A responsável espera agora que a Comissão de Ética do BdP apure o que aconteceu e tome medidas.
A conduta de Mário Centeno vai ser avaliada , após o nome do antigo ministro das Finanças ter sido proposto para primeiro-ministro, na sequência da crise política que levou à demissão de António Costa. A comissão, liderada por Rui Vilar, pretende analisar um eventual conflito de interesses ou incompatibilidade neste caso já esta segunda-feira.
António Costa anunciou na terça-feira a sua demissão do cargo de primeiro-ministro.
Portugal vai ter eleições legislativas antecipadas em 10 de março de 2024, marcadas pelo Presidente da República, Marcelo Rebelo de Sousa.
António Costa é alvo de uma investigação do Ministério Público no Supremo Tribunal de Justiça, após suspeitos num processo relacionado com negócios sobre o lítio, o hidrogénio verde e um centro de dados em Sines terem invocado o seu nome como tendo intervindo para desbloquear procedimentos.

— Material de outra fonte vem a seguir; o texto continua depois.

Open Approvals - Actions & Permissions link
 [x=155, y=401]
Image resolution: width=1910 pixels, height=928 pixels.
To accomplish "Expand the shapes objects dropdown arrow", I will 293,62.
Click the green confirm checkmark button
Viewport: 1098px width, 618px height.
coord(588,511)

O Ministério Público (MP) considera que houve intervenção do primeiro-ministro na aprovação de um diploma favorável aos interesses da empresa Start Campus, responsável pelo centro de dados, de acordo com a indiciação, que contém várias outras referências a António Costa.
No dia da demissão, Costa recusou a prática "de qualquer ato ilícito ou censurável".
De acordo com o MP, no processo dos negócios do lítio, hidrogénio verde e do centro de dados em Sines podem estar em causa os crimes de prevaricação, corrupção ativa e passiva de titular de cargo político e tráfico de influência.